A girl from writing club invited me to a performance night where she was going to present her spoken word poem to the audience. Performing this poem was really important to her, so I figured I'd take a break from schoolwork and go watch her.

She was amazing. She was moving and heart-felt. The poem was about something that was really close to her heart.

To hell with alliteration and iambic pentameter.

She was moved. Her poetry moved her. And the audience was moved by her. She probably got the loudest applause out of everyone who performed that night.

Yeah, I know.

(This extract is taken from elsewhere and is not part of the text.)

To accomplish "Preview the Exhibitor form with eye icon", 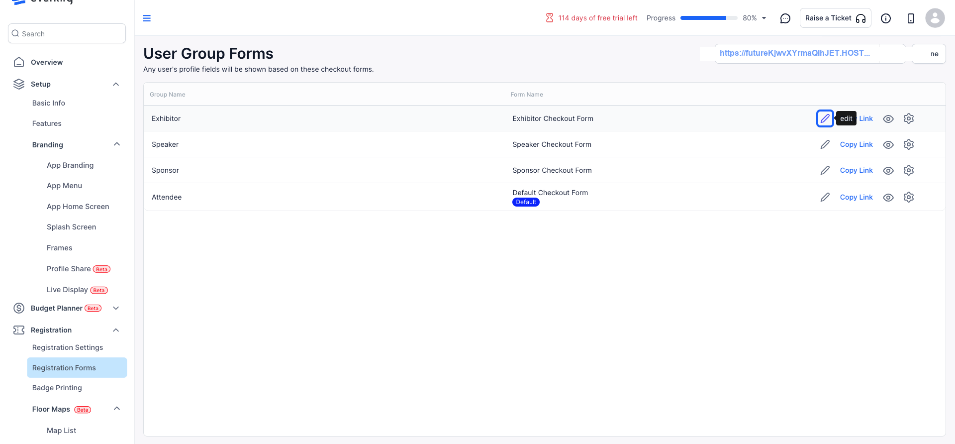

I sounds like I'm contradicting myself from yesterday, saying that poetry was a intellectual exercise.

Well, music also an intellectual exercise too. (Seriously, when you have to think about stuff like flats, sharps, intervals, harmonies, and 6/8 timing, it really is a intellectual exercise.) Music's been moving people for years.

In that sense, poetry isn't that much different.

Didn't lyrical poetry have it roots in music.

Crap, I should remember this stuff from First-year Lit class.

Sunday 1 April 2012

Hello, Blogosphere. [BEDA: Day 1]

Whoa, so this is the updated Blogger.

It's so... very... white.

I think it's going to burn itself into my irises.

There's gotta be a setting to change that... somewhere... around here...

Nevermind. I'll look for it later.

Anyway, started a new blog. Other one had privacy issues, so I needed to start tabula rasa if I was going to register myself on the BlogHer.com NaBloPoMo for April.

A bit busy with exams coming up, so just wanted to post today, so I can, ya know, say I actually posted for Blog Every Day in April.

I guess I could cheat and type this up later and manually adjust the post date and time to make it look like I posted everyday.

But I don't really wanna. What's the point of saying you're gonna do something voluntarily and then cheat on it? That's like that cheap-ass guy on NaNoWriMo who 'finished' his 50k words on Day 1 by cut-'n-pasting entire chunks of text he found on other people's websites. What does he get out of that except bragging about doing something he never actually did? So he's not only a cheater, but he's also a plaigarist. It's an event to (a) challenge writers, (b) build community and (c) raise funds for a literacy charity and the guy cheats.

It seriously blows my mind.

Like how I googled 'Wii Fit' and one of the search results was a site with Wii Fit cheats.

Why cheat at something that would benefit your life if you actually didn't cheat at it?

Anyway, I digress. (You'll notice I do that alot.)

BlogHer.com's designated poetry as this year's BEDA theme. So I should say something about that before I sign off or go off on another irrelevant tangent.

Poetry.

Used to love poetry.

A First-year university English Lit course turned me off of poetry.

A Second-year university Creative Writing course taught me to hate it even more.

Turns out what the university says poetry is, isn't exactly what I first thought poetry was.

And it's definitely not what my aunt thinks it is. She saw me working on an essay on poetry for class, and she started going on about how I should be writing how the poem makes me feel.

Emotion has nothing to do with poetry.

Okay, maybe a little. Poetry can invoke emotion, but that's up to whoever's reading. But poetry itself isn't an entirely emotional exercise. It's not the whiny, rhyming 'oh-woe-is-me' scribbles that used to litter the margins of my high school class notes. It's not the cheesy Valentine's you passed around in class. It's not the rhyming couplets on a Hallmark card.

Poetry is an intellectual exercise. A poet didn't write a poem just 'cuz they felt like it. They wrote a poem because they wanted to say something in a certain way.

Seriously, if you want to say 'I love you', then say 'I love you'.

Or you can say 'I love you' in an octave and a sestet with an ABBA-ABBA-CDE-CDE rhyming scheme and five (poetic) feet of iambic pentameter.

'Course, you've gotta wonder with some of the stuff I had to study for school this year.

Make you wonder, ya know, what really is poetry?